Preface
Apache Cassandra is one of the most popular NoSQL data stores based on the research papers Dynamo: Amazon's Highly Available Key-value Store and Bigtable: A Distributed Storage System for Structured Data. Cassandra is implemented with the best features from both of these research papers. In general, NoSQL data stores can be classified into the following groups.
- Key-value data store
- Column-family data store
- Document data store
- Graph data store
Cassandra belongs to the column-family data store group. Cassandra's peer-to-peer architecture avoids single-point failures in the cluster of Cassandra nodes and gives the ability to distribute the nodes across racks or data centers. This makes Cassandra a linearly scalable data store. In other words, the greater your processing need, the more Cassandra nodes you can add to your cluster. Cassandra's multidata center support makes it a perfect choice to replicate data stores across data centers for disaster recovery, high availability, separating transaction processing, and analytical environments for building resiliency into the data store infrastructure.
The basic data abstraction in Cassandra starts with a column consisting of a name, value, timestamp, and optional time-to-live attributes. A row comes with a row key and a collection of sorted columns. A column family or a table is a collection of of rows. A keyspace is a collection of column families.
Cassandra 2.1 comes with a lot of new features making it an even more powerful data store than ever before. Now the new CQL keyword IF NOT EXISTS lets you check the existence of an object before Cassandra creates a new one. Lightweight transactions and the batching of CQL commands gives the user an ability to perform multistep atomic operations. Marking some columns in a column family as STATIC gives the user the ability to share data across all the rows of a given partition. The user-defined data type gives the power of modeling your data store very close to the real-world objects and objects used in the applications written using object-oriented programming languages. Collection indexes may be used to index and query collection data types in Cassandra. Row cache improvements, changes to reads and writes, off-heap memory tables, incremental node repair, and the new counter implementation all make Cassandra perform much better than its previous releases.

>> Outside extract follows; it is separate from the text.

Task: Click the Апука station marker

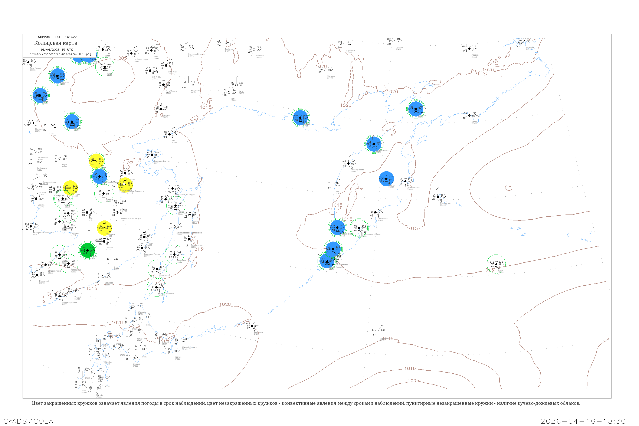Action: 469,115
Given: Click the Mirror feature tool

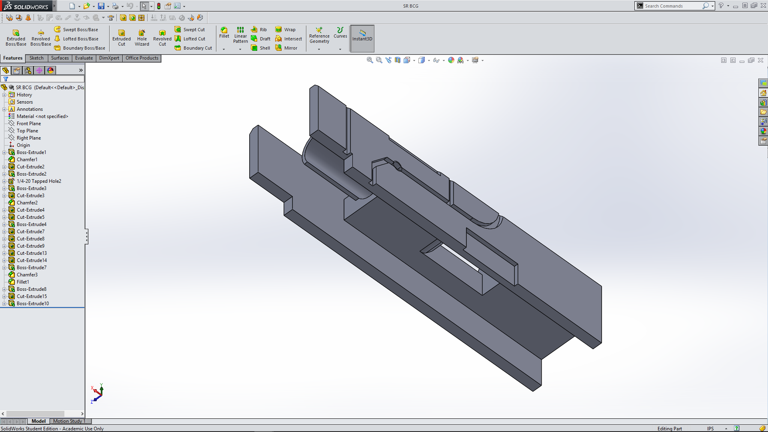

All the code samples that are used in this book are written for Cassandra 2.1.5. All the examples are as per the CQL specification 3.x. The pre-CQL Thrift API-based Cassandra CLI is being used to list the physical layout of the column families. An insight into the physical layout is very important because a wrong choice of a partition key or primary key will result in insidious performance problems. As a best practice, it is a good idea to create the column family, insert a couple of records, and use the list command in the Cassandra CLI with the column-family name. It will give the physical layout.
The term "design patterns" is a highly misinterpreted term in the software development community. In a very general sense, it is a set of solutions for some known problems in a very specific context. The way it is being used in this book is to describe a pattern of using certain features of Cassandra to solve some real-world problems. To refer to them and to identify them later, a name is also given to each of such design patterns. These pattern names may not be related at all to any similar sounding design pattern name used in other contexts and in other software development paradigms.
Users love Cassandra because of its SQL-like interface, CQL, and its features are very closely related to the RDBMS even though the paradigm is totally new. Application developers love Cassandra because of the plethora of drivers available in the market so that they can write applications in their preferred programming language. Architects love Cassandra because they can store structured, semi-structured, and unstructured data in it. Database administers love Cassandra because it comes with almost no maintenance overhead. Service managers love Cassandra because of the wonderful monitoring tools available in the market. CIOs love Cassandra because it gives value for their money. And, Cassandra works!